Data entries:
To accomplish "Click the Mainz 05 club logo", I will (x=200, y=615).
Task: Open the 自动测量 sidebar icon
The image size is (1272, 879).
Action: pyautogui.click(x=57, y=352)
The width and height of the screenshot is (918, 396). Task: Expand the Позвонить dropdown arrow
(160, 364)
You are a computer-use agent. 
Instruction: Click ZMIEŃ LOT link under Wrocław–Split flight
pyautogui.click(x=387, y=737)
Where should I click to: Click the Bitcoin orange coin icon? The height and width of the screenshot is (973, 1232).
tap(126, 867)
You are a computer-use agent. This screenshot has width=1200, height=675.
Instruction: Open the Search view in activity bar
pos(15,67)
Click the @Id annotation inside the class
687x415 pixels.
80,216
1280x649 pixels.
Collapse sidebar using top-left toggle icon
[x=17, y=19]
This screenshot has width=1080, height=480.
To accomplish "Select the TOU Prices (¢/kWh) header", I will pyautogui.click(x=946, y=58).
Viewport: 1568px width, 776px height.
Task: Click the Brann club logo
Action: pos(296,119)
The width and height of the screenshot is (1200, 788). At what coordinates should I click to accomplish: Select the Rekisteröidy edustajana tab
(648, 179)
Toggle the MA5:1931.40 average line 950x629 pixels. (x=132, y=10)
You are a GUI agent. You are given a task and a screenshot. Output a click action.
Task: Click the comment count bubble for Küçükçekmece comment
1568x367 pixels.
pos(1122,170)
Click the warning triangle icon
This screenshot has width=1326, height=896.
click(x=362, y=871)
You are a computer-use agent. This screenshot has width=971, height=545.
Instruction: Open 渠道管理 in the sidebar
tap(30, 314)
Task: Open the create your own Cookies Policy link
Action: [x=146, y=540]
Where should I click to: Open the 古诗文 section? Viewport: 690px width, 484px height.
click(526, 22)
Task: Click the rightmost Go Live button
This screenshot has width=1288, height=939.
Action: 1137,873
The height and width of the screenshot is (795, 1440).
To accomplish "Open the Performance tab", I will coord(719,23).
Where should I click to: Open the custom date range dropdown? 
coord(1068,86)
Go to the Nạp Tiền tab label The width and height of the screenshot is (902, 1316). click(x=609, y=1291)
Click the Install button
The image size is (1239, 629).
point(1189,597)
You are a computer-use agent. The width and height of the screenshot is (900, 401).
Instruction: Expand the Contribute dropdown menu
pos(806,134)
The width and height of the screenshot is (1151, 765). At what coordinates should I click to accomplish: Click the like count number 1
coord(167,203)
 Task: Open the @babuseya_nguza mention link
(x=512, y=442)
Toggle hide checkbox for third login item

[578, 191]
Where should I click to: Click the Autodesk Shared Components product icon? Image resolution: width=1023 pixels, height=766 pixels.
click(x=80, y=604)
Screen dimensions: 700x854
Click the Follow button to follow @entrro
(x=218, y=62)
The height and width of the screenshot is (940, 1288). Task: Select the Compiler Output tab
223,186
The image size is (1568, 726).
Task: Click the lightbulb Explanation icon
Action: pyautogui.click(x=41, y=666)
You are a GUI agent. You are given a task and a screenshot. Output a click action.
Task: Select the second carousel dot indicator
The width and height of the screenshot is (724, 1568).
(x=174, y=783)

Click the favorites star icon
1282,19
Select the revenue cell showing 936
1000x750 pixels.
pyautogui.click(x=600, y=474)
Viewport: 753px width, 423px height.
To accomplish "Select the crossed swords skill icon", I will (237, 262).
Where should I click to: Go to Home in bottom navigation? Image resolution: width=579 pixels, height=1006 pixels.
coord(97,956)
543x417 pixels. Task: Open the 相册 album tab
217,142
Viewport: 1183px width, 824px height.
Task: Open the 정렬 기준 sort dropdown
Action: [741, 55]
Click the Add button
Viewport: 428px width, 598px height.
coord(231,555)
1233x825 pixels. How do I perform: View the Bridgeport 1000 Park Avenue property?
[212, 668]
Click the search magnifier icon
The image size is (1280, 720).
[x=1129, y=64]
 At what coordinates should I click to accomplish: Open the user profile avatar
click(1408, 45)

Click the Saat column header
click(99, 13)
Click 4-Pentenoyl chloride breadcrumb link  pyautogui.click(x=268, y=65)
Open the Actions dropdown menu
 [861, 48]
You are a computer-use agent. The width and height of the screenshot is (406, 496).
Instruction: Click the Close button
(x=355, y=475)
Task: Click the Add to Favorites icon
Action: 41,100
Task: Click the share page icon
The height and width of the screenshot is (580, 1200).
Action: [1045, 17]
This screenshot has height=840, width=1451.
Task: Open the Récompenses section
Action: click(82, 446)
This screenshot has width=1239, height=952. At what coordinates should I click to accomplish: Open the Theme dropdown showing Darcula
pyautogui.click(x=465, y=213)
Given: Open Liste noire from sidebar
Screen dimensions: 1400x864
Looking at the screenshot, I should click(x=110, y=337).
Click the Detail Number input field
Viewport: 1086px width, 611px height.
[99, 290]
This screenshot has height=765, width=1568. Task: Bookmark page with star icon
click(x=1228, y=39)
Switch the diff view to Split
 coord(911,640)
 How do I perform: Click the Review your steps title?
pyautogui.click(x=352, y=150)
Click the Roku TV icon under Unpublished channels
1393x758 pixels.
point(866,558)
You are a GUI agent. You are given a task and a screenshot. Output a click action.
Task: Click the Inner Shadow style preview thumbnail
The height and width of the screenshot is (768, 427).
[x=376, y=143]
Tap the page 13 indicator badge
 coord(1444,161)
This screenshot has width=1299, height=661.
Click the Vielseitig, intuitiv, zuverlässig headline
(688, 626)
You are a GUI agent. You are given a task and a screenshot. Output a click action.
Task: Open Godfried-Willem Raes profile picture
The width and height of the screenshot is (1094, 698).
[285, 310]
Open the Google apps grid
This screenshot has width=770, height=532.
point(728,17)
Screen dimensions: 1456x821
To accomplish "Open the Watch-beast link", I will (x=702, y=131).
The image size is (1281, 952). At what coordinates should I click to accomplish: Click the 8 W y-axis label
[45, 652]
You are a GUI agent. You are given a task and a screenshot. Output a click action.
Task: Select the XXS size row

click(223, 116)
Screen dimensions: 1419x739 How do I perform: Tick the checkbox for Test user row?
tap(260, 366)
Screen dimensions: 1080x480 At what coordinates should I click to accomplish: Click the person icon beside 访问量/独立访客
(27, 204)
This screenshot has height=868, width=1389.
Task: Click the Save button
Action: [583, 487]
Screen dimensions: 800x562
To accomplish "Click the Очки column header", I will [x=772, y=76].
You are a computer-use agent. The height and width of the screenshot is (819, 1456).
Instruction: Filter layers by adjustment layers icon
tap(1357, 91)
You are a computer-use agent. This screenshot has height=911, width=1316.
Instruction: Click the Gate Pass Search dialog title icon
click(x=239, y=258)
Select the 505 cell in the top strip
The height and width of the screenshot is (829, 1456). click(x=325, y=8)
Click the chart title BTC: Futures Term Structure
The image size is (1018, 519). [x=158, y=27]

* **Written request**
Return verbatim everything in the records from the line containing "You are a computer-use agent. The height" down to the line containing "The height and width of the screenshot is (829, 1456).", including both of those lines.

* **Result for this exercise**
You are a computer-use agent. The height and width of the screenshot is (819, 1456).
Instruction: Filter layers by adjustment layers icon
tap(1357, 91)
You are a computer-use agent. This screenshot has height=911, width=1316.
Instruction: Click the Gate Pass Search dialog title icon
click(x=239, y=258)
Select the 505 cell in the top strip
The height and width of the screenshot is (829, 1456). click(x=325, y=8)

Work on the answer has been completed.